The situation is worrisome, but not dismal, if you believe the American Symphony Orchestra League. According to a silver-lining fact sheet issued two years ago by the orchestra-support organization, "Over the past 20 years, out of the approximately 350 professional American orchestras, 17 were forced to cease operations--an average of 0.2 percent per year. Although the closure of an orchestra is devastating for any community, this is an incredibly low failure rate for any industry."
Putting an even happier spin on the mortality rate, the report continues, "Of the eight communities that lost their orchestras during the recession of the late 1980s and early 1990s, all eight have orchestras today--employing many of the same musicians and operating on scales comparable to the orchestras they lost. Three of the communities that lost orchestras during the recession of 2002 through 2005 have already revived their orchestras or started new ones."
That bit about new orchestras "operating on scales comparable" to the lost orchestras is debatable, particularly in the case of the newer groups. But one could argue that a scaled-back orchestra may be a good thing--a realistic response to a market in which there's not enough demand for biweekly concerts of the same old Mozart, Beethoven, Tchaikovsky and Brahms (the four most often performed composers, nationwide, in the 2005-06 season).
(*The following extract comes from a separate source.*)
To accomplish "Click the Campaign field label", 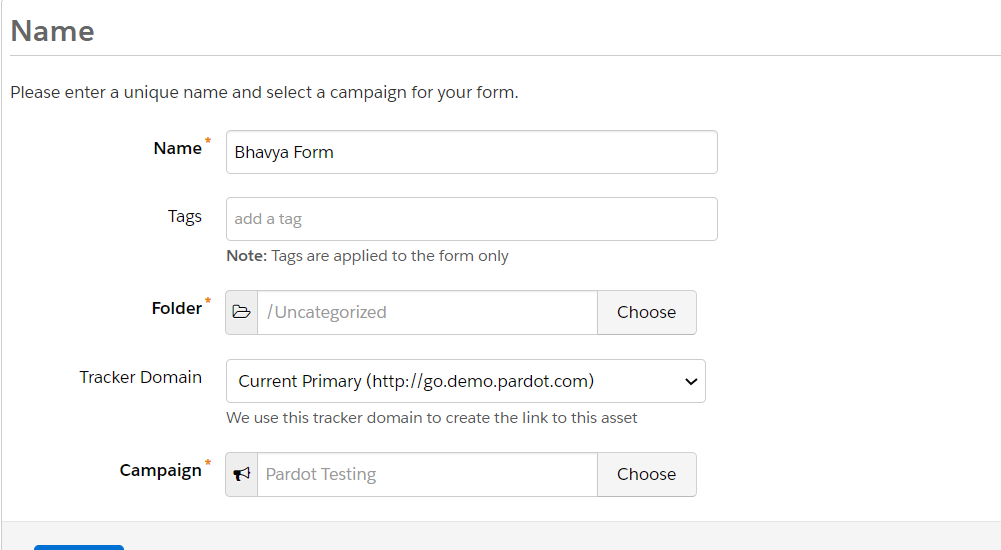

As for finances, the American Symphony Orchestra League reports, "Over the last decade, revenue increased more than 35 percent, while expenses increased nearly 36 percent (using 2004 dollars)." These figures are a couple of years old, but they don't look disastrous--except that they do demonstrate that revenue isn't quite keeping up with expenses, which means orchestras are either posting a deficit or raiding the cash reserve (or worse, the endowment). And you have to wonder about the starting point for these figures: What was the income-to-revenue gap 10 years ago? Were orchestras behind from the beginning?
Clearly troubling is the anecdotal evidence--I don't know of any statistics that actually support this--that subscription sales are dropping around the country. That means two bad things: Fewer people are making sustained commitments to concerts, and this leads to lower ticket revenue.
At the Tucson Symphony Orchestra, the situation is not so dismal, although it's sufficiently tense that music director George Hanson told me a couple of months ago that his intention when programming the 2006-2007 season was to concoct something that's "economically responsible and draws an audience." That formula usually leads to a stinkbomb of moldy oldies, but Hanson has tried to put together a fairly diverse season, even though it relies heavily on audience pleasers that don't require a lot of extra musicians, rental fees or increased rehearsal.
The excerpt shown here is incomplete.